Die Schmuckbranche kann sich derzeit ebenfalls noch vor allem an Vorzügen eines besseren Warenwirtschaftssystems, den Möglichkeiten für optimierten Vertrieb und neuen Formen der Präsentation von Schmuck mit Virtual Reality erfreuen. Die Produktion insbesondere hochwertiger Preziosen ist ein Handwerk, das sich bis auf Weiteres kaum wirtschaftlich durch Maschinen darstellen lässt. Auch beim Kochen scheint vielen Gästen die Hingabe des Kochs wichtiger zu sein als die Präzision der Schnitte – denn welche Maschine besitzt schon Geschmack? Dennoch hat die Digitalisierung auch dieses klassische Geschäftsmodell erreicht und bisweilen seltsame Blüten getrieben. Sogenannte „Ghost-Restaurants“ machten vor ein paar Jahren Furore. Ihr Webauftritt glich vollständig dem von stationären Restaurants – mit toller Food-Fotografie, Logo und Speisekarte. Natürlich alles online zu bestellen, denn außer einer Küche gab es nichts, was man für ein Restaurant benötigt. Weder Gastraum noch Servicemitarbeiter.
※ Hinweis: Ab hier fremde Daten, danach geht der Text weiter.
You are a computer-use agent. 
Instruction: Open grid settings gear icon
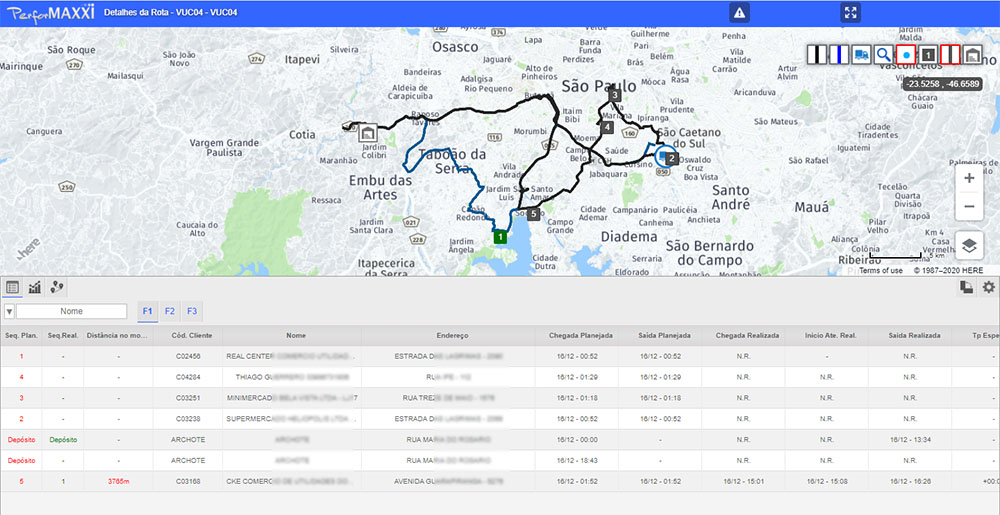(x=988, y=287)
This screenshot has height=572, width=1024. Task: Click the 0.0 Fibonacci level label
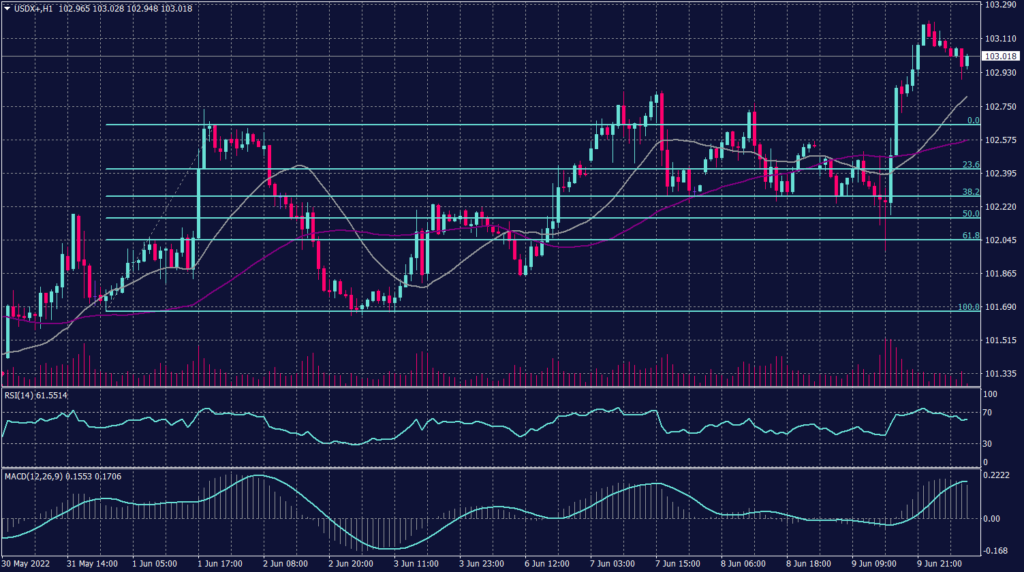tap(973, 121)
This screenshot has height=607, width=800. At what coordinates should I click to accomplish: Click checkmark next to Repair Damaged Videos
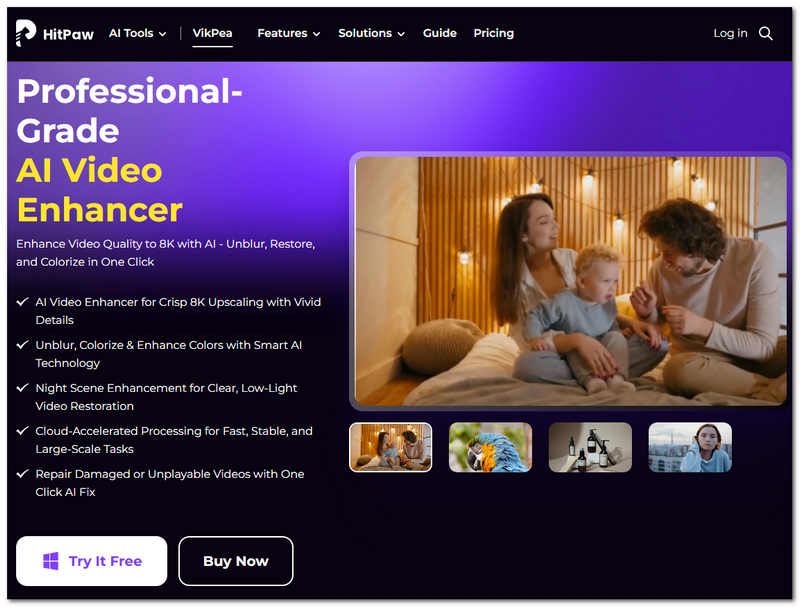tap(23, 474)
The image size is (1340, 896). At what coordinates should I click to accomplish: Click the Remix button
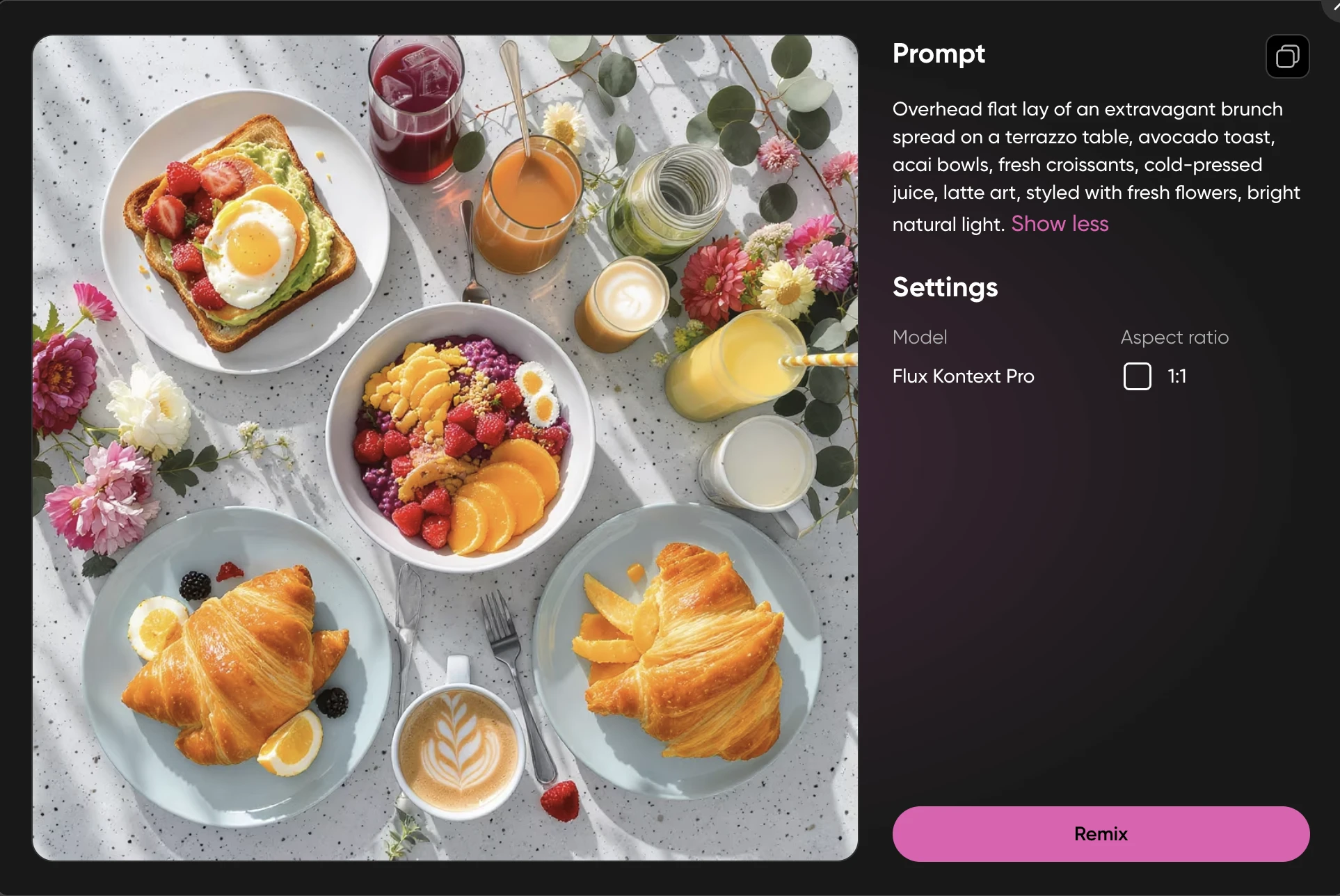coord(1101,833)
Und wie ließe sich etwas sinnliches wie Wein wohl digitalisieren? Emotionen, Geschichten rund um die Winzer und jahrhundertealte Traditionen bestimmen die längst industrialisierte Branche, die vor allem in den großen Betrieben den Nutzen von Drohnen, Sensoren und Big Data erkannt hat.
Raus aus der Komfortzone
Waren früher der Vegetationsverlauf und Wetterschwankungen etwas, dessen Entwicklungen Winzer sich von ihren Altvorderen berichten lassen mussten oder vielleicht in den Aufzeichnungen nachschlagen konnten, beginnen die ersten Weingüter heute, Daten über Temperatur oder Feuchtigkeit von Sensoren zu ermitteln und von Software auswerten zu lassen. Drohnen wachen über Weinberge. Unternehmen wie Agromapping zeichnen unter anderem Heatmaps, mit denen Winzer sehr genau wissen, welche Rebenreihe welchen Temperaturverlauf hatte. Das sogenannte „Precision-Farming“, bei dem Technik Daten für Anbauflächen ermittelt, hat auch im Weinbau Einzug gehalten. Kombiniert mit Luftauswertungen bilden pH-Werte, Blattfeuchte oder Nährstoffwerte des Bodens präzise Steckbriefe, mit denen der Winzer exakter auf die Entwicklung der Pflanzen reagieren kann, als sich eine Traube in den Mund zu schieben oder den Zuckergehalt mit dem Refraktometer zu messen.
Schmuck aus dem 3D-Drucker, Anprobe mit Augmented Reality, digitalisierte historische Schriften, selbst Floristen fühlen sich „im Frühling der Digitalisierung“. Sicher, nicht jedes Produkt wird neu geformt. Aber auf die Vorteile der Digitalisierung zu verzichten ist ein Luxus, den sich selbst traditionelle Manufakturen nicht mehr leisten können. Das wissen auch die, bei denen der Luxus im Schaufenster liegt.